FRAGMENTO PROPORCIONADO:
====

En la puerta de la mezquita, dando voces, está Mohammad Fazle Elahi, el líder de la asociación Valiente Bangla, que se deja la piel intentando ayudar a sus compatriotas. Son casi todos irregulares e invisibles. Elahi reivindica que se les dé papeles para aliviar su precariedad. Allí, sin embargo, en uno de los barrios más multiculturales de Madrid, no todos llevan bien una cola de extranjeros recibiendo comida. Un vecino ha llamado a la policía municipal para denunciar el trasiego y un hombre, que dice haber salido de la cárcel el día anterior y que duerme en un coche, se indigna porque nadie en ese lugar habla su idioma y exige su parte. “No soy racista, pero por qué a ellos sí y a mí no. Aquí, todos iguales”, grita mientras pretende pasar delante del resto.
Ajenos a las quejas, los lateros esperan pacientemente su turno en ayunas, guardando los preceptos del Ramadán, mes sagrado para los musulmanes. Zakir Hossain, de 35 años, trabajó en Polonia antes de llegar a España hace tres años. Vendía cerveza y ganaba 500 euros al mes. “No era suficiente, pero conseguía subsistir”, asegura. “Ahora es horrible. Vivimos 12 personas en un piso de tres habitaciones y he pasado hambre varias veces estos días”, se queja. El Ramadán, que inició el pasado 23 de abril y que le obliga a ayunar hasta la noche, le ayuda a enfrentar estos días cada vez más largos. “Me concentro rezando”, asegura. “Estoy como en una cárcel, no aguanto más en casa”, dice Ali Khan, de 24 años. “España es amigable y me siento en familia, pero esta situación es horrible”.
En la acera de enfrente de la mezquita, está la sede Asociación de los Inmigrantes Senegaleses (Aise). Donde antes se daban clases de español, ahora se reparten verduras y pan de molde. Hay otras tres entidades más gestionando el banco de alimentos del barrio, que estas semanas ha recogido unos 20.000 kilos de comida donados por los vecinos para los vecinos, sin importar la nacionalidad. La red está en contacto con otros barrios y comparten cargamentos: ellos dan verdura. En Vallecas, pescado.

====

MATERIAL MOSTRADO:
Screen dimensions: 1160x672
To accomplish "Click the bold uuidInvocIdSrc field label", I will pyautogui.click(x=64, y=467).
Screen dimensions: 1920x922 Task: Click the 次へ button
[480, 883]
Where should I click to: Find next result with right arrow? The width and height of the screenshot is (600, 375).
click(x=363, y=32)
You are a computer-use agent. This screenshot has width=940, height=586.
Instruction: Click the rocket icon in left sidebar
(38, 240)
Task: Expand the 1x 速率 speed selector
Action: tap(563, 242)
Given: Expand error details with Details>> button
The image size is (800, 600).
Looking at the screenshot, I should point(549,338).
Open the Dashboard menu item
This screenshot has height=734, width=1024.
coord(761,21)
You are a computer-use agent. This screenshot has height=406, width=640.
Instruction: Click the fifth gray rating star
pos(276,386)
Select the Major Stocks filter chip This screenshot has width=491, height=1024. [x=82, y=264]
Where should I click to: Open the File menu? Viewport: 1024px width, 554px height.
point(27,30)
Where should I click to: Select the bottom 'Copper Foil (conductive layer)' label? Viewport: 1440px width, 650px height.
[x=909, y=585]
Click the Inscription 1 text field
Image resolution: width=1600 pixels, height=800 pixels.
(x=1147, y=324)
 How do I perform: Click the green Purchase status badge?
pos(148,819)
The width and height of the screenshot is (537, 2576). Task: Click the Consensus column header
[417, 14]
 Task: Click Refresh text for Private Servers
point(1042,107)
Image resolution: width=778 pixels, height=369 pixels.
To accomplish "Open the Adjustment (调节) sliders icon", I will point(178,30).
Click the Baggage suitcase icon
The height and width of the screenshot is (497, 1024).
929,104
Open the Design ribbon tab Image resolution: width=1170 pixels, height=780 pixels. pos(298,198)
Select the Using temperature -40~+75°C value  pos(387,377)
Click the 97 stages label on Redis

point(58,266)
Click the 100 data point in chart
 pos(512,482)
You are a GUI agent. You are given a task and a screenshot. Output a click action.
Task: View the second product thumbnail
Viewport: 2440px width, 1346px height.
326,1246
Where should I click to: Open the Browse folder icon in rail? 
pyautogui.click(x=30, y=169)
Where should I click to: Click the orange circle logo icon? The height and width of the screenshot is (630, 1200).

====

PREGUNTAS POR RESPONDER:
1 > Según el fragmento, ¿cuántos kilos de comida ha recogido estas semanas el banco de alimentos del barrio?
2 > Enumera todas las personas que el fragmento nombra con nombre y apellido.
3 > Copia del fragmento todo lo que va desde "En la puerta" hasta "delante del resto.".
El listado no guarda ninguna relación con el fragmento.

SOLUCIONES:
1 > Unos 20.000 kilos.

2 > Mohammad Fazle Elahi, Zakir Hossain y Ali Khan.

3 >
En la puerta de la mezquita, dando voces, está Mohammad Fazle Elahi, el líder de la asociación Valiente Bangla, que se deja la piel intentando ayudar a sus compatriotas. Son casi todos irregulares e invisibles. Elahi reivindica que se les dé papeles para aliviar su precariedad. Allí, sin embargo, en uno de los barrios más multiculturales de Madrid, no todos llevan bien una cola de extranjeros recibiendo comida. Un vecino ha llamado a la policía municipal para denunciar el trasiego y un hombre, que dice haber salido de la cárcel el día anterior y que duerme en un coche, se indigna porque nadie en ese lugar habla su idioma y exige su parte. “No soy racista, pero por qué a ellos sí y a mí no. Aquí, todos iguales”, grita mientras pretende pasar delante del resto.